Dr. Wallace is understood to have left in protest at the FSA’s links with the agri-chemical industry, which has been lobbying strongly to allow GM foods to be used more widely.

It is understood Wynne thought the public consultation was being “rigged” in favour of the controversial technology and was “an arm of propaganda to try to push the opinion of the British public in the right direction”.

“In that sense it is in line with so much public policy in Britain that assumes the public is anti-science,” Wynne, a sociologist at Lancaster University, told the newspaper.

He said within a few months it became clear that the consultation was “rigged” to soften up public opinion ahead of government efforts to lift restrictions on the technology.

He subsequently resigned when it became clear that the consultation was biased in favour of GM and that the emphasis on science rather than corporate control of seeds meant that the concerns of the public would not be heard.

However, the FSA today (2 June) said that at a meeting last week, the steering group affirmed its commitment to holding a “well-balanced” dialogue with members of the public about the issues surrounding food produced using GM.

“The issues surrounding this topic are important to the future of agriculture and food production,” a spokesperson for the FSA said. “Meanwhile, everyone has to assess the risks and benefits of the food they choose to eat. Consequently, the steering group believes it is important that members of the public are given the opportunity to participate in a dialogue in which the views and arguments expressed by a wide variety of stakeholders are aired and discussed.”

The FSA said the dialogue should not presume any particular outcome, and should be undertaken with a view to helping ensure that the “issues, concerns and aspirations” that the public have with respect to the use of GM in the production of food are “identified and recognised” in future policy.

However, in a letter to FSA chair Lord Rooker following Dr.

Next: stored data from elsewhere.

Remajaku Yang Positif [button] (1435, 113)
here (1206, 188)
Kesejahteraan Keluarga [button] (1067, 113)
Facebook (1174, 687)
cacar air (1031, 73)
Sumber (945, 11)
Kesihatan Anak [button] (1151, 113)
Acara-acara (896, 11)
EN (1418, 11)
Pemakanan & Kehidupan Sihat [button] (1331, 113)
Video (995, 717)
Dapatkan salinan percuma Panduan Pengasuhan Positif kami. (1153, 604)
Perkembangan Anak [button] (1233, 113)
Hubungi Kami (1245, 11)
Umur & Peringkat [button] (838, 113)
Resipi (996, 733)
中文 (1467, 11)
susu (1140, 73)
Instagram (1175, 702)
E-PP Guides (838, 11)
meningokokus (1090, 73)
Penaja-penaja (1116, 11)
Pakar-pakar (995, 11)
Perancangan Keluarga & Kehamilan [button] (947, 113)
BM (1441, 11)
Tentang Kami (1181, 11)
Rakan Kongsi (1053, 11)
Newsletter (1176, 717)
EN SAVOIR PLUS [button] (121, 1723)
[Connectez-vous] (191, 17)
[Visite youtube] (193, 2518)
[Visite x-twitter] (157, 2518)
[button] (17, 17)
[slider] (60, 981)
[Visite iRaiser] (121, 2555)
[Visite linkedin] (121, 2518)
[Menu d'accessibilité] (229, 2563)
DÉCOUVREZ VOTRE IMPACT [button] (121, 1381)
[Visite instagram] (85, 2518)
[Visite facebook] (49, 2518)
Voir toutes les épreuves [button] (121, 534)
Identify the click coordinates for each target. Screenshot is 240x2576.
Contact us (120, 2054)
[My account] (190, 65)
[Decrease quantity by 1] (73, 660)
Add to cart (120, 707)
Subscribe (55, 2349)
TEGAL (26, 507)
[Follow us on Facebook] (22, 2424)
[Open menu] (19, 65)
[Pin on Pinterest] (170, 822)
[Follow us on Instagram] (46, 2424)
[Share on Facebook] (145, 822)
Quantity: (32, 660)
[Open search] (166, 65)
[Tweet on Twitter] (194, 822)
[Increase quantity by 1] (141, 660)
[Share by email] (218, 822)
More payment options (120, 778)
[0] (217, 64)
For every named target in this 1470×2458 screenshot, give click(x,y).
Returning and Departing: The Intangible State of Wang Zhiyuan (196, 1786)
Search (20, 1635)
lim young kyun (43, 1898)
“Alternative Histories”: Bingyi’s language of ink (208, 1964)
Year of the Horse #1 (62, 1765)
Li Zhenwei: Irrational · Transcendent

Wallace’s resignation, organic food body The Soil Association urged the agency to “stop wasting public money”.

“I think most people could never understand why the last government asked the FSA to carry out what many of us believed was intended to be a pro-GM propaganda exercise, pursuing one of Tony Blair’s obsessions, and costing a large amount of public money,” Soil Association policy director Peter Melchett wrote.

“Given Dr Wallace’s resignation, and the current economic climate, it would be unthinkable for the agency to continue to waste public money on this exercise.”

He urged the agency to end the GM consultation, “in the interests of saving some public money”.